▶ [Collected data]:
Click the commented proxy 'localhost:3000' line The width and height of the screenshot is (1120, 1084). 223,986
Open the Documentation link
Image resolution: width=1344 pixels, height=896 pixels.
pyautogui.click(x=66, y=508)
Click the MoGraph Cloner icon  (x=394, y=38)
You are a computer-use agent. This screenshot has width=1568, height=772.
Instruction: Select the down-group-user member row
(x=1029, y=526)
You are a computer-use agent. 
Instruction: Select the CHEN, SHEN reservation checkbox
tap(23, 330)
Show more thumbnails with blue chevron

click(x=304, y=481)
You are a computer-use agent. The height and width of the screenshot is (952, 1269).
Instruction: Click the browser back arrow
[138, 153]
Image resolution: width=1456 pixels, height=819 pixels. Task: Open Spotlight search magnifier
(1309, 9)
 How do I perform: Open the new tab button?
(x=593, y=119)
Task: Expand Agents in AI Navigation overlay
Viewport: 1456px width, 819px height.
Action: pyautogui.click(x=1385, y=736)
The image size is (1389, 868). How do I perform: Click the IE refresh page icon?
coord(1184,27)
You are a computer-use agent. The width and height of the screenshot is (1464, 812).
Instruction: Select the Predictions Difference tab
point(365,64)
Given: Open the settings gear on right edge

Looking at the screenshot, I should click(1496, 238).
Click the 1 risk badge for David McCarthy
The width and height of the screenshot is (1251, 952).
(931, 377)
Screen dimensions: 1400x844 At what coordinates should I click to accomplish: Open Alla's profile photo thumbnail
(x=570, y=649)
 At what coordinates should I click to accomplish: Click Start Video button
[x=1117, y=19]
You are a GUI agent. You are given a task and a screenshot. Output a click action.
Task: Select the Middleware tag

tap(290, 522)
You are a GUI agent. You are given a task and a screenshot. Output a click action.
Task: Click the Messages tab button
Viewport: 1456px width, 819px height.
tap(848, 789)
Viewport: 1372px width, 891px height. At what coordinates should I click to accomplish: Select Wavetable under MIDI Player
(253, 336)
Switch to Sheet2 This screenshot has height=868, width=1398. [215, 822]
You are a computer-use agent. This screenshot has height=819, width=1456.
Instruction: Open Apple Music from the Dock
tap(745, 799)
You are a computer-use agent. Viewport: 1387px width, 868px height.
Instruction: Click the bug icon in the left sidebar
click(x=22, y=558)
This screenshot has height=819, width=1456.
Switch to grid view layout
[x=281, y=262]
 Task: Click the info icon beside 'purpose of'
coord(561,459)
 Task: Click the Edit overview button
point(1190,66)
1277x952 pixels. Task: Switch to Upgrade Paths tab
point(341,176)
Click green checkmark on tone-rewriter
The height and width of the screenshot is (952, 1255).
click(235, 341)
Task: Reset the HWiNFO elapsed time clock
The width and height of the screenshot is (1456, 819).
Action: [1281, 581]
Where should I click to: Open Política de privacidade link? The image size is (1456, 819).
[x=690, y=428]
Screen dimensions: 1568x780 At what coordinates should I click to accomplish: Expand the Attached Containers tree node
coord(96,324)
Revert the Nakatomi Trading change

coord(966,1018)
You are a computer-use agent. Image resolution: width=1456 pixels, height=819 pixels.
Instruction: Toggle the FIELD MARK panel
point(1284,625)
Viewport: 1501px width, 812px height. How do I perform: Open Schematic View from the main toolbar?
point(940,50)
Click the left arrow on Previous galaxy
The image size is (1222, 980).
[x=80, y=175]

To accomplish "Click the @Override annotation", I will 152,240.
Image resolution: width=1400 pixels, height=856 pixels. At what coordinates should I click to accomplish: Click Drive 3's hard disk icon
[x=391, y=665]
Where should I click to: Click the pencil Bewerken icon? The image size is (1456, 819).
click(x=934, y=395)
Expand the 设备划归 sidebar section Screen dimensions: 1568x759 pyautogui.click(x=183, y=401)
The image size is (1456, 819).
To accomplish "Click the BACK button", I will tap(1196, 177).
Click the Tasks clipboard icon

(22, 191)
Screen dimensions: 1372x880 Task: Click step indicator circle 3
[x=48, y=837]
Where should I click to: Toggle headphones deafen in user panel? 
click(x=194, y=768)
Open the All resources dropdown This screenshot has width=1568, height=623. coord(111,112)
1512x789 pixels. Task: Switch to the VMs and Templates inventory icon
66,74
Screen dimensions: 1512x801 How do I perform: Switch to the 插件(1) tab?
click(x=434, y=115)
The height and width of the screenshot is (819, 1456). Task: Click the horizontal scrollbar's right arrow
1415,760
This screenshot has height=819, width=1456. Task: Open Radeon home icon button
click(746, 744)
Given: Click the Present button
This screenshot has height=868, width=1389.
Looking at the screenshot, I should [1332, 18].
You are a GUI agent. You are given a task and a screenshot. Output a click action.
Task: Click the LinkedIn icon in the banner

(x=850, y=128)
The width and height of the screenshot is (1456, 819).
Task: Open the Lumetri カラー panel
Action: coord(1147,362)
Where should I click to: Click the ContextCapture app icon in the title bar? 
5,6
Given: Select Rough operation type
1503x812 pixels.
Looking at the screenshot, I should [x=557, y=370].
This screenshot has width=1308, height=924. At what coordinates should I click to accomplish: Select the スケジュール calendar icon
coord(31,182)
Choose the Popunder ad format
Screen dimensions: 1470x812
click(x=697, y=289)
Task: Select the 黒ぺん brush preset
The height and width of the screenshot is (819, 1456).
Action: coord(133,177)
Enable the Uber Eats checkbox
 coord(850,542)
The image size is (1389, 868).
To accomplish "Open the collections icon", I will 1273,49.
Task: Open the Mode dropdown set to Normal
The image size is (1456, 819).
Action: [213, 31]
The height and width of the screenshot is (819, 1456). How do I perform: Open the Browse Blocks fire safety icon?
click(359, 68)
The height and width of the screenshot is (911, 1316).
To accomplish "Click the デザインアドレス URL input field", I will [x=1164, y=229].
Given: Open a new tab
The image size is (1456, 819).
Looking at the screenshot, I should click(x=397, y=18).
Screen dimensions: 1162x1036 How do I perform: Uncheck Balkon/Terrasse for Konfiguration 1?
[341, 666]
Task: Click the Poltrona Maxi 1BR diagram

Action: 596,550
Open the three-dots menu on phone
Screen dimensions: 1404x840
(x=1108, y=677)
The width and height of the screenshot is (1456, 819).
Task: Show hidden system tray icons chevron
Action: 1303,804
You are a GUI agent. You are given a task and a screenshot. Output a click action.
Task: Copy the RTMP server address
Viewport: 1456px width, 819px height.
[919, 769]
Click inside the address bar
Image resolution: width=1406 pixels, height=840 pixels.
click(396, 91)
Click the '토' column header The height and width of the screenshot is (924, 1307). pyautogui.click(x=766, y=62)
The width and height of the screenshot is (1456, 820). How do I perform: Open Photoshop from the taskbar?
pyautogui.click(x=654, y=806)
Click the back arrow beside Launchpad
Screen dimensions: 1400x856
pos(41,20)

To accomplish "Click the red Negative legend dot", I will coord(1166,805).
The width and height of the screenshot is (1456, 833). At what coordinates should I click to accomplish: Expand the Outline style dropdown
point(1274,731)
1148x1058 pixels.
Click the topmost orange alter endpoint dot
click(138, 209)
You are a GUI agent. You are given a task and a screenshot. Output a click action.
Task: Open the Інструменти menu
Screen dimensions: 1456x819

▶ [What you are asked to do]: Print every record above exactly as written.

▶ [Response to this exercise]:
Click the commented proxy 'localhost:3000' line The width and height of the screenshot is (1120, 1084). 223,986
Open the Documentation link
Image resolution: width=1344 pixels, height=896 pixels.
pyautogui.click(x=66, y=508)
Click the MoGraph Cloner icon  (x=394, y=38)
You are a computer-use agent. This screenshot has width=1568, height=772.
Instruction: Select the down-group-user member row
(x=1029, y=526)
You are a computer-use agent. 
Instruction: Select the CHEN, SHEN reservation checkbox
tap(23, 330)
Show more thumbnails with blue chevron

click(x=304, y=481)
You are a computer-use agent. The height and width of the screenshot is (952, 1269).
Instruction: Click the browser back arrow
[138, 153]
Image resolution: width=1456 pixels, height=819 pixels. Task: Open Spotlight search magnifier
(1309, 9)
 How do I perform: Open the new tab button?
(x=593, y=119)
Task: Expand Agents in AI Navigation overlay
Viewport: 1456px width, 819px height.
Action: pyautogui.click(x=1385, y=736)
The image size is (1389, 868). How do I perform: Click the IE refresh page icon?
coord(1184,27)
You are a computer-use agent. The width and height of the screenshot is (1464, 812).
Instruction: Select the Predictions Difference tab
point(365,64)
Given: Open the settings gear on right edge

Looking at the screenshot, I should click(1496, 238).
Click the 1 risk badge for David McCarthy
The width and height of the screenshot is (1251, 952).
(931, 377)
Screen dimensions: 1400x844 At what coordinates should I click to accomplish: Open Alla's profile photo thumbnail
(x=570, y=649)
 At what coordinates should I click to accomplish: Click Start Video button
[x=1117, y=19]
You are a GUI agent. You are given a task and a screenshot. Output a click action.
Task: Select the Middleware tag

tap(290, 522)
You are a GUI agent. You are given a task and a screenshot. Output a click action.
Task: Click the Messages tab button
Viewport: 1456px width, 819px height.
tap(848, 789)
Viewport: 1372px width, 891px height. At what coordinates should I click to accomplish: Select Wavetable under MIDI Player
(253, 336)
Switch to Sheet2 This screenshot has height=868, width=1398. [215, 822]
You are a computer-use agent. This screenshot has height=819, width=1456.
Instruction: Open Apple Music from the Dock
tap(745, 799)
You are a computer-use agent. Viewport: 1387px width, 868px height.
Instruction: Click the bug icon in the left sidebar
click(x=22, y=558)
This screenshot has height=819, width=1456.
Switch to grid view layout
[x=281, y=262]
 Task: Click the info icon beside 'purpose of'
coord(561,459)
 Task: Click the Edit overview button
point(1190,66)
1277x952 pixels. Task: Switch to Upgrade Paths tab
point(341,176)
Click green checkmark on tone-rewriter
The height and width of the screenshot is (952, 1255).
click(235, 341)
Task: Reset the HWiNFO elapsed time clock
The width and height of the screenshot is (1456, 819).
Action: [1281, 581]
Where should I click to: Open Política de privacidade link? The image size is (1456, 819).
[x=690, y=428]
Screen dimensions: 1568x780 At what coordinates should I click to accomplish: Expand the Attached Containers tree node
coord(96,324)
Revert the Nakatomi Trading change

coord(966,1018)
You are a computer-use agent. Image resolution: width=1456 pixels, height=819 pixels.
Instruction: Toggle the FIELD MARK panel
point(1284,625)
Viewport: 1501px width, 812px height. How do I perform: Open Schematic View from the main toolbar?
point(940,50)
Click the left arrow on Previous galaxy
The image size is (1222, 980).
[x=80, y=175]

To accomplish "Click the @Override annotation", I will 152,240.
Image resolution: width=1400 pixels, height=856 pixels. At what coordinates should I click to accomplish: Click Drive 3's hard disk icon
[x=391, y=665]
Where should I click to: Click the pencil Bewerken icon? The image size is (1456, 819).
click(x=934, y=395)
Expand the 设备划归 sidebar section Screen dimensions: 1568x759 pyautogui.click(x=183, y=401)
The image size is (1456, 819).
To accomplish "Click the BACK button", I will tap(1196, 177).
Click the Tasks clipboard icon

(22, 191)
Screen dimensions: 1372x880 Task: Click step indicator circle 3
[x=48, y=837]
Where should I click to: Toggle headphones deafen in user panel? 
click(x=194, y=768)
Open the All resources dropdown This screenshot has width=1568, height=623. coord(111,112)
1512x789 pixels. Task: Switch to the VMs and Templates inventory icon
66,74
Screen dimensions: 1512x801 How do I perform: Switch to the 插件(1) tab?
click(x=434, y=115)
The height and width of the screenshot is (819, 1456). Task: Click the horizontal scrollbar's right arrow
1415,760
This screenshot has height=819, width=1456. Task: Open Radeon home icon button
click(746, 744)
Given: Click the Present button
This screenshot has height=868, width=1389.
Looking at the screenshot, I should [1332, 18].
You are a GUI agent. You are given a task and a screenshot. Output a click action.
Task: Click the LinkedIn icon in the banner

(x=850, y=128)
The width and height of the screenshot is (1456, 819).
Task: Open the Lumetri カラー panel
Action: coord(1147,362)
Where should I click to: Click the ContextCapture app icon in the title bar? 
5,6
Given: Select Rough operation type
1503x812 pixels.
Looking at the screenshot, I should [x=557, y=370].
This screenshot has width=1308, height=924. At what coordinates should I click to accomplish: Select the スケジュール calendar icon
coord(31,182)
Choose the Popunder ad format
Screen dimensions: 1470x812
click(x=697, y=289)
Task: Select the 黒ぺん brush preset
The height and width of the screenshot is (819, 1456).
Action: coord(133,177)
Enable the Uber Eats checkbox
 coord(850,542)
The image size is (1389, 868).
To accomplish "Open the collections icon", I will 1273,49.
Task: Open the Mode dropdown set to Normal
The image size is (1456, 819).
Action: [213, 31]
The height and width of the screenshot is (819, 1456). How do I perform: Open the Browse Blocks fire safety icon?
click(359, 68)
The height and width of the screenshot is (911, 1316).
To accomplish "Click the デザインアドレス URL input field", I will [x=1164, y=229].
Given: Open a new tab
The image size is (1456, 819).
Looking at the screenshot, I should click(x=397, y=18).
Screen dimensions: 1162x1036 How do I perform: Uncheck Balkon/Terrasse for Konfiguration 1?
[341, 666]
Task: Click the Poltrona Maxi 1BR diagram

Action: 596,550
Open the three-dots menu on phone
Screen dimensions: 1404x840
(x=1108, y=677)
The width and height of the screenshot is (1456, 819).
Task: Show hidden system tray icons chevron
Action: 1303,804
You are a GUI agent. You are given a task and a screenshot. Output a click action.
Task: Copy the RTMP server address
Viewport: 1456px width, 819px height.
[919, 769]
Click inside the address bar
Image resolution: width=1406 pixels, height=840 pixels.
click(396, 91)
Click the '토' column header The height and width of the screenshot is (924, 1307). pyautogui.click(x=766, y=62)
The width and height of the screenshot is (1456, 820). How do I perform: Open Photoshop from the taskbar?
pyautogui.click(x=654, y=806)
Click the back arrow beside Launchpad
Screen dimensions: 1400x856
pos(41,20)

To accomplish "Click the red Negative legend dot", I will coord(1166,805).
The width and height of the screenshot is (1456, 833). At what coordinates should I click to accomplish: Expand the Outline style dropdown
point(1274,731)
1148x1058 pixels.
Click the topmost orange alter endpoint dot
click(138, 209)
You are a GUI agent. You are given a task and a screenshot. Output a click action.
Task: Open the Інструменти menu
Screen dimensions: 1456x819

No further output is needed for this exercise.